Directions for this task ▸ Among the lines below, copy each one in which "will" appears.

Data entries:
····················

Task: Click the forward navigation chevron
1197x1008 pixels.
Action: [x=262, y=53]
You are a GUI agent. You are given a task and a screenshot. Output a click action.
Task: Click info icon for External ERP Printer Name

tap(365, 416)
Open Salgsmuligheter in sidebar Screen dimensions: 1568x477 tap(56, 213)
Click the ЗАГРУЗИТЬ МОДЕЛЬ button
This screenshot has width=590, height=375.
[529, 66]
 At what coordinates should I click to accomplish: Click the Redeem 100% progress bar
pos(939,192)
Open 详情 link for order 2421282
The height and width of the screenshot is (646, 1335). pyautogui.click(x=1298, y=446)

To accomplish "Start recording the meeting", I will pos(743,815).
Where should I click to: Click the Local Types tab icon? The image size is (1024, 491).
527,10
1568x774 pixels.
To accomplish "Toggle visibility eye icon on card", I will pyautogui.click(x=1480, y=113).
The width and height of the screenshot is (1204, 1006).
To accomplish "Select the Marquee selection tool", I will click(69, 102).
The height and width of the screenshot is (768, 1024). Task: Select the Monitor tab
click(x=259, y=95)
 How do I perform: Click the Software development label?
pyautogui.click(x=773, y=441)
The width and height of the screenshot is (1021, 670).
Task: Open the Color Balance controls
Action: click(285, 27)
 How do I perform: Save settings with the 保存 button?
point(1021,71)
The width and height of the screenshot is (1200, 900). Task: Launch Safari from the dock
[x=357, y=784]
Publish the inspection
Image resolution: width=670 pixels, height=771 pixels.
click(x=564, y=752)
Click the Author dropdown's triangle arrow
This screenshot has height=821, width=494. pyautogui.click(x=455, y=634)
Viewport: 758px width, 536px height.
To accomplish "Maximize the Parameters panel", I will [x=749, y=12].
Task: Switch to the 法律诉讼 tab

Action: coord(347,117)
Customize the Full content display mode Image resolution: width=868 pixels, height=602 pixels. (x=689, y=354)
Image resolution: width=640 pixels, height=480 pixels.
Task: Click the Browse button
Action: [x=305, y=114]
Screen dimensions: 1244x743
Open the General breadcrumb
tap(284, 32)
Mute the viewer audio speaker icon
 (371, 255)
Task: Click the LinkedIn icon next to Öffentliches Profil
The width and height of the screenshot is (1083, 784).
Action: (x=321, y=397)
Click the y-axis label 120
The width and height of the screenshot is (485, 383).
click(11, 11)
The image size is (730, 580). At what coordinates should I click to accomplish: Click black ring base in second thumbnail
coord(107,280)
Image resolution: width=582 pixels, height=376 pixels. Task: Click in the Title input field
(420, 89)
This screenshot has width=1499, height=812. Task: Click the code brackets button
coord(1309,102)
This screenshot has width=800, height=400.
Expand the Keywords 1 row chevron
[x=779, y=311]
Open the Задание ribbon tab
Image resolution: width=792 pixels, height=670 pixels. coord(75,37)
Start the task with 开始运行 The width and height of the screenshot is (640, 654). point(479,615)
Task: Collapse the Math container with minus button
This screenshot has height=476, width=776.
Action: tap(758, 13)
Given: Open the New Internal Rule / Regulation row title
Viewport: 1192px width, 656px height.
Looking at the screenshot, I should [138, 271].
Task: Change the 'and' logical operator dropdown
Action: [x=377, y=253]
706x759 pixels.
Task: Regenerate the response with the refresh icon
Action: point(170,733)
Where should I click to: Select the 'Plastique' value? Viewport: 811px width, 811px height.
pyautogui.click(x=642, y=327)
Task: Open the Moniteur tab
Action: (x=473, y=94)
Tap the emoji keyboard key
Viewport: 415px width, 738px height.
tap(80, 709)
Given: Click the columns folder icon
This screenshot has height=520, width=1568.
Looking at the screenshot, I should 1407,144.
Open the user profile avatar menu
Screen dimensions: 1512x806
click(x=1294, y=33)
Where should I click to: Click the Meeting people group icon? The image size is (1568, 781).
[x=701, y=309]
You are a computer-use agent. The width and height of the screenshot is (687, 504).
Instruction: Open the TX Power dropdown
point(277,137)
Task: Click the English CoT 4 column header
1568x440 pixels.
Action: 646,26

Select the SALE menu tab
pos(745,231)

····················

Result of this task ▸
To accomplish "Start recording the meeting", I will pos(743,815).
To accomplish "Toggle visibility eye icon on card", I will pyautogui.click(x=1480, y=113).
To accomplish "Select the Marquee selection tool", I will click(69, 102).
To accomplish "Maximize the Parameters panel", I will [x=749, y=12].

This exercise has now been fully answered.